> **ABOUT THIS EXERCISE**
Reproduce verbatim the part of the records that opens with the line containing "coordinates (1359, 200)." and runs through the end of the records.

Start of MATERIAL FOR THIS EXERCISE

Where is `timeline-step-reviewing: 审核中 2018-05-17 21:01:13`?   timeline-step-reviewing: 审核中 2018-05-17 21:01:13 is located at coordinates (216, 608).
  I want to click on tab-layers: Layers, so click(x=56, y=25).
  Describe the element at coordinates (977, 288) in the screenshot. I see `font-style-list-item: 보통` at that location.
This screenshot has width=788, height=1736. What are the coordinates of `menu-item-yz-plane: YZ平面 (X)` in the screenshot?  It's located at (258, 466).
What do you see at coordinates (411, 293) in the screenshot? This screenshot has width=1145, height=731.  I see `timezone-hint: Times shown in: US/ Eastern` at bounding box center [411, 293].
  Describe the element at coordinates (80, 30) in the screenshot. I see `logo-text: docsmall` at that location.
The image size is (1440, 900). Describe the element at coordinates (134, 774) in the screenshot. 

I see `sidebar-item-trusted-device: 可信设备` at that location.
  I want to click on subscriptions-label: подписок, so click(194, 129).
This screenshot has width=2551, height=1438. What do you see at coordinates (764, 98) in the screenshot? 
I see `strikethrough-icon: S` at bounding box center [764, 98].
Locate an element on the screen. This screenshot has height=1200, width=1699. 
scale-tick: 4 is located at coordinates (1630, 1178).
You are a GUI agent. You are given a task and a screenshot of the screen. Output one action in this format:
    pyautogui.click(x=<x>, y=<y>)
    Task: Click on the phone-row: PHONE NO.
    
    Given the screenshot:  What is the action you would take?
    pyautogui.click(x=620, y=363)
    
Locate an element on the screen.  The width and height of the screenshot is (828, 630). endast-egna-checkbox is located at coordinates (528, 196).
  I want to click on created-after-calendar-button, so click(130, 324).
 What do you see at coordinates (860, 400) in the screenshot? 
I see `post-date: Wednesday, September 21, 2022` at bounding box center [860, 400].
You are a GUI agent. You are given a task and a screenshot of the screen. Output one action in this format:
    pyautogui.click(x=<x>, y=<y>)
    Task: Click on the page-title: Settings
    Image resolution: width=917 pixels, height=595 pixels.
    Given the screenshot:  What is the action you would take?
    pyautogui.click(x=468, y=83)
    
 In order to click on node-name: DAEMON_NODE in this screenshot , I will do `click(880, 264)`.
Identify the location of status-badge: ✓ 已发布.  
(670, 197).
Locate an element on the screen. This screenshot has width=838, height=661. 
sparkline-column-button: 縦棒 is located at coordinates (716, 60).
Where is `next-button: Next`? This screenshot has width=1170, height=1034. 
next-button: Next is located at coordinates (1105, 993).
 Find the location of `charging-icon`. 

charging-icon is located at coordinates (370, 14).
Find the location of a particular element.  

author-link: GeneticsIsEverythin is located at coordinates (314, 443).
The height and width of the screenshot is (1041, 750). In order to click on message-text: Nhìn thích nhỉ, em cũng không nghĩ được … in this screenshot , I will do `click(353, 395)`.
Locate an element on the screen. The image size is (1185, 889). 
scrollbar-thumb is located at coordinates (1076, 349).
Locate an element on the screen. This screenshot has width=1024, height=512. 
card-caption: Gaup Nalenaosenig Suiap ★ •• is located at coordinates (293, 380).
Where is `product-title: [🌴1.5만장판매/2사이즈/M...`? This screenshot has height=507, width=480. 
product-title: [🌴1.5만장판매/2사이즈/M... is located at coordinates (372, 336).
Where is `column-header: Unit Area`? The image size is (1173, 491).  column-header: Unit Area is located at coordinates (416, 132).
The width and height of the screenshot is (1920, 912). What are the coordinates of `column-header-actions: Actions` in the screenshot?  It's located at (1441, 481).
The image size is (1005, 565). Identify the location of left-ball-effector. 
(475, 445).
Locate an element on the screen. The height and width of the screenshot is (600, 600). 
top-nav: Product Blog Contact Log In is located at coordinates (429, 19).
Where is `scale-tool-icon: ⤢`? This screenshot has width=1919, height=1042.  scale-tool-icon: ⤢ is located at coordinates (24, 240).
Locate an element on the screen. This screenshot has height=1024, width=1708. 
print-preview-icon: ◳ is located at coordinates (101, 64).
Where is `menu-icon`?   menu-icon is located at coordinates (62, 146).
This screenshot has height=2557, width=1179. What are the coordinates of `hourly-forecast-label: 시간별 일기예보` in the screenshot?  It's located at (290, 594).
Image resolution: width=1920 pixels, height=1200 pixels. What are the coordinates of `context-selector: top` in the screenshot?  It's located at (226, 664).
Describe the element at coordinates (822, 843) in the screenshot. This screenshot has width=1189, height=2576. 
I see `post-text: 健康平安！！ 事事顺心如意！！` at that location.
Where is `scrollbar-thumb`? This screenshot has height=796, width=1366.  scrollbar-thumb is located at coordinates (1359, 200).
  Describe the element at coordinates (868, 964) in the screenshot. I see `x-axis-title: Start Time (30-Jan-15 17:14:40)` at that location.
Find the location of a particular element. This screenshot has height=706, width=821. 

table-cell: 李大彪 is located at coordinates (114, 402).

End of MATERIAL FOR THIS EXERCISE

> **ANSWER AREA**
Where is `scrollbar-thumb`? This screenshot has height=796, width=1366.  scrollbar-thumb is located at coordinates (1359, 200).
  Describe the element at coordinates (868, 964) in the screenshot. I see `x-axis-title: Start Time (30-Jan-15 17:14:40)` at that location.
Find the location of a particular element. This screenshot has height=706, width=821. 

table-cell: 李大彪 is located at coordinates (114, 402).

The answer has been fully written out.